## Data provided:
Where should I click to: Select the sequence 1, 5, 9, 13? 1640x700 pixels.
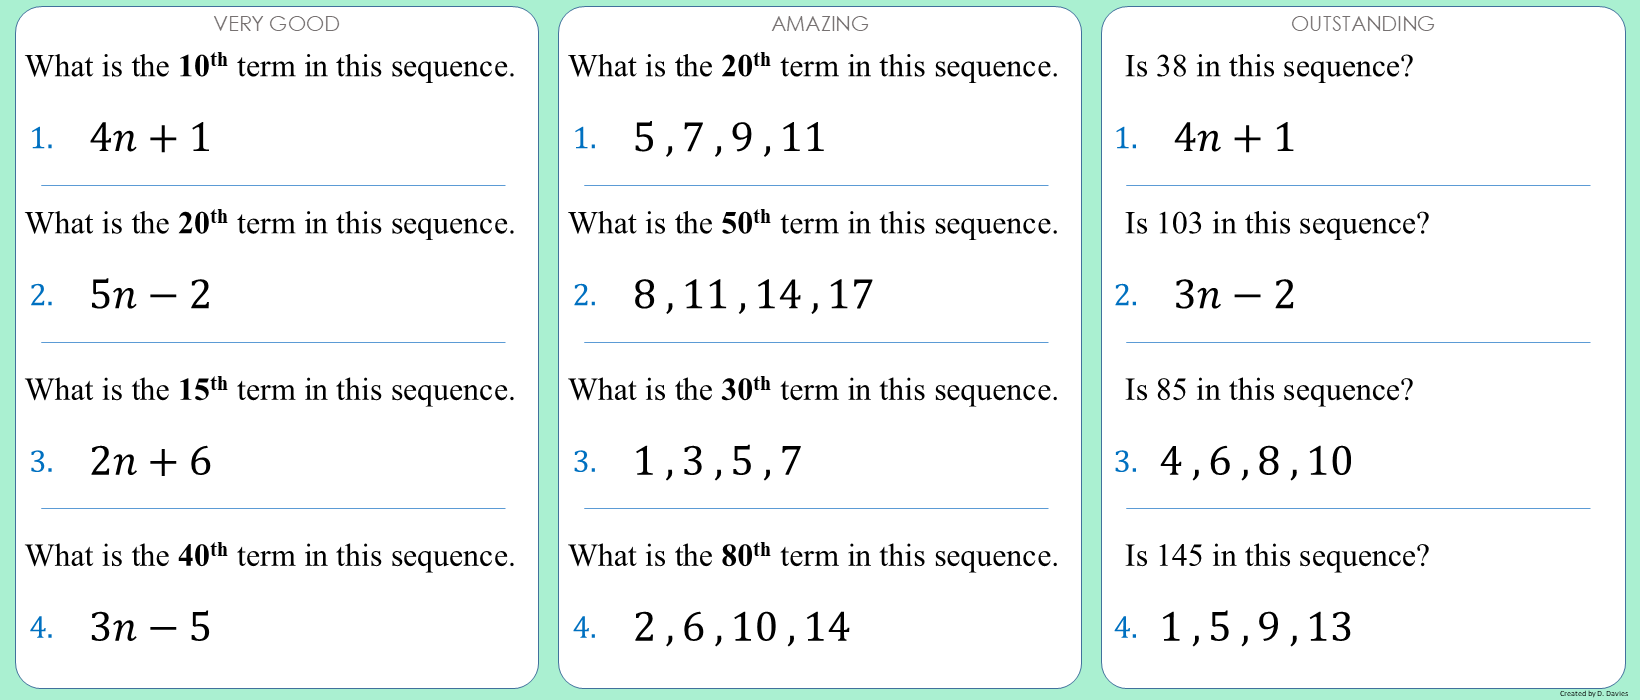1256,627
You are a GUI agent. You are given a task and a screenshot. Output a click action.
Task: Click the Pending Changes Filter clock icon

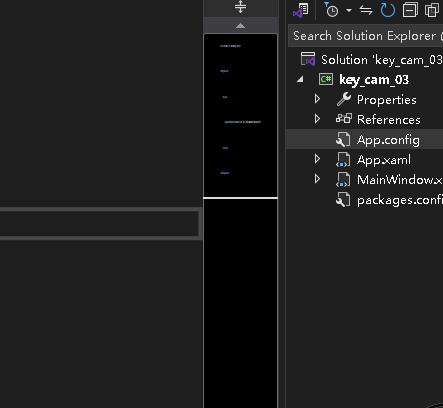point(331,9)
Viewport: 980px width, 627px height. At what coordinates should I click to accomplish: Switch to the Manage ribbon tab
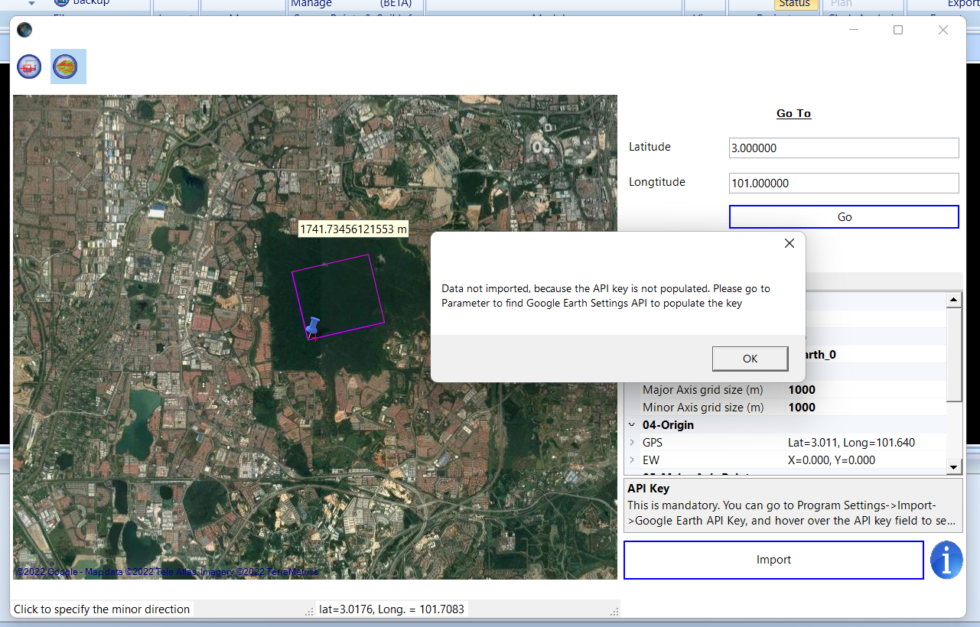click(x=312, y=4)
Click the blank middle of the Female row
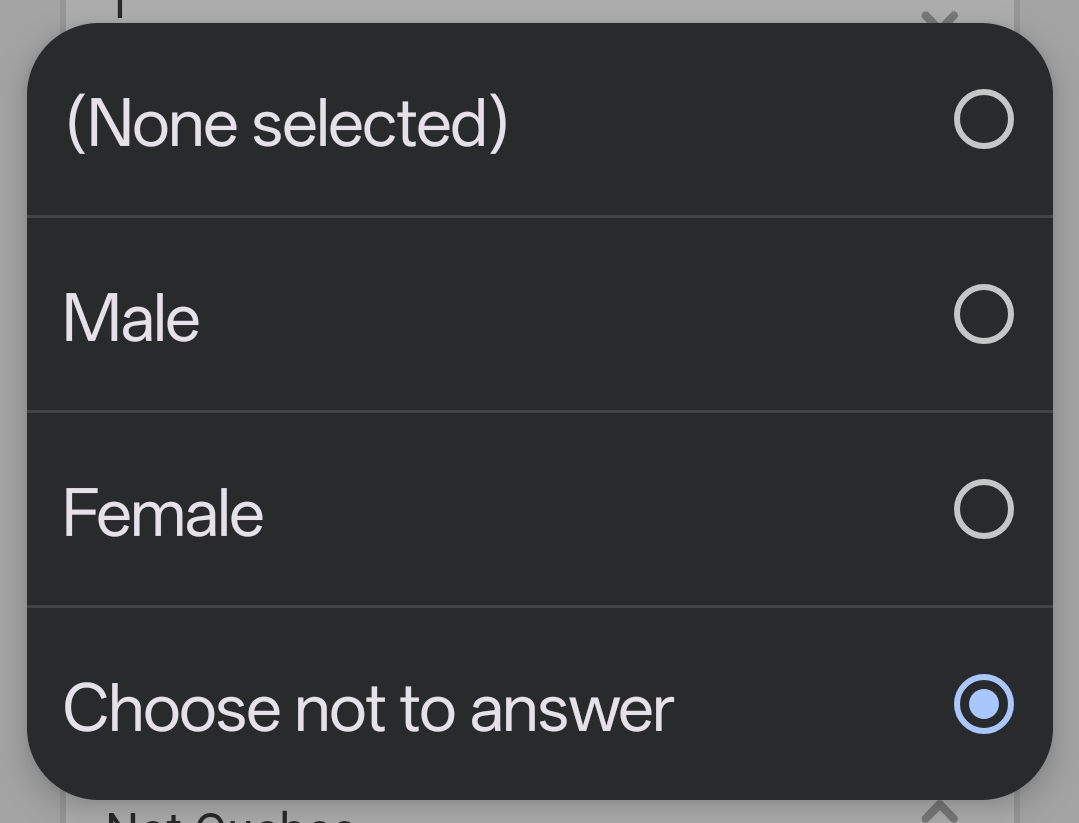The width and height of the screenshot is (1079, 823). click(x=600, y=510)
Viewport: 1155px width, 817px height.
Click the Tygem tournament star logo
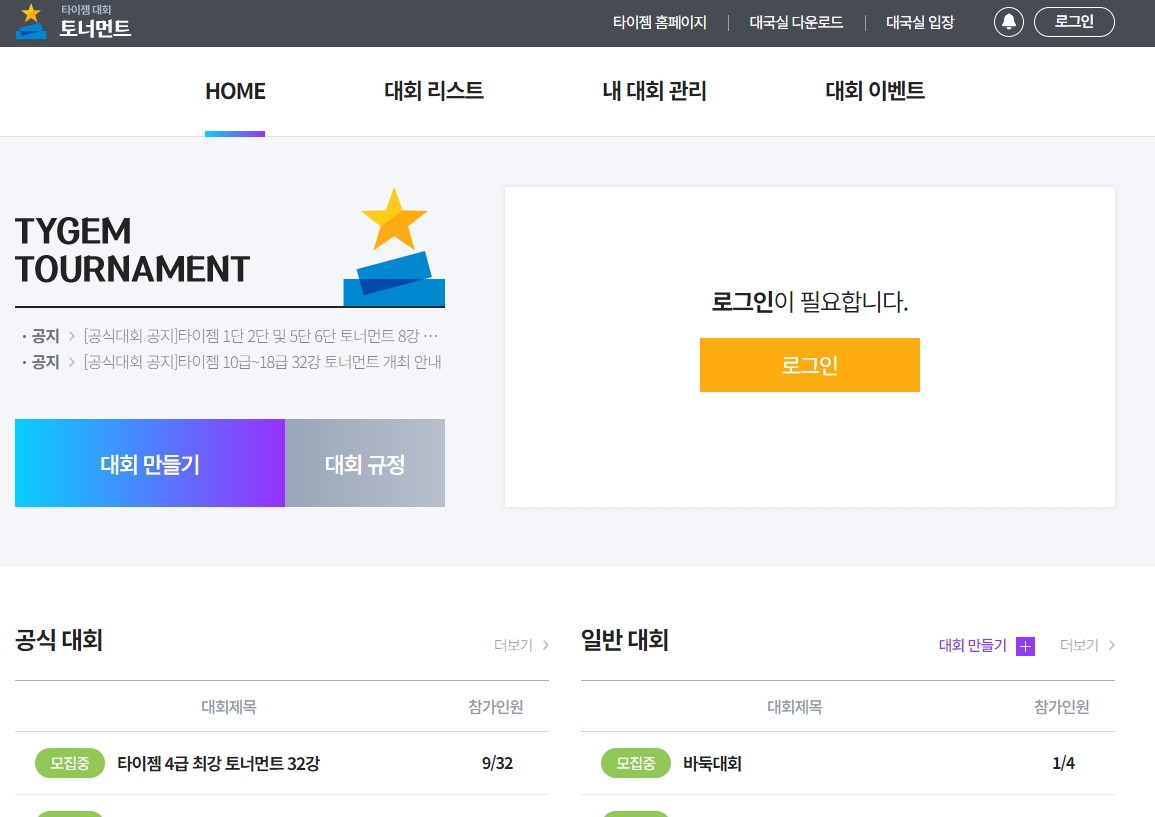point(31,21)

---

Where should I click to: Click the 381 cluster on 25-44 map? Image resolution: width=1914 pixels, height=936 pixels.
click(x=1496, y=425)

## What to produce:
Would you restate, exactly and with no pictures, the lines of the entries above from the one containing "Task: Click the" through the one containing "Viewport: 1155px width, 817px height."?

## Your solution:
Task: Click the Pending Changes Filter clock icon

point(331,9)
Viewport: 980px width, 627px height. At what coordinates should I click to accomplish: Switch to the Manage ribbon tab
click(x=312, y=4)
Click the blank middle of the Female row
The width and height of the screenshot is (1079, 823). click(x=600, y=510)
Viewport: 1155px width, 817px height.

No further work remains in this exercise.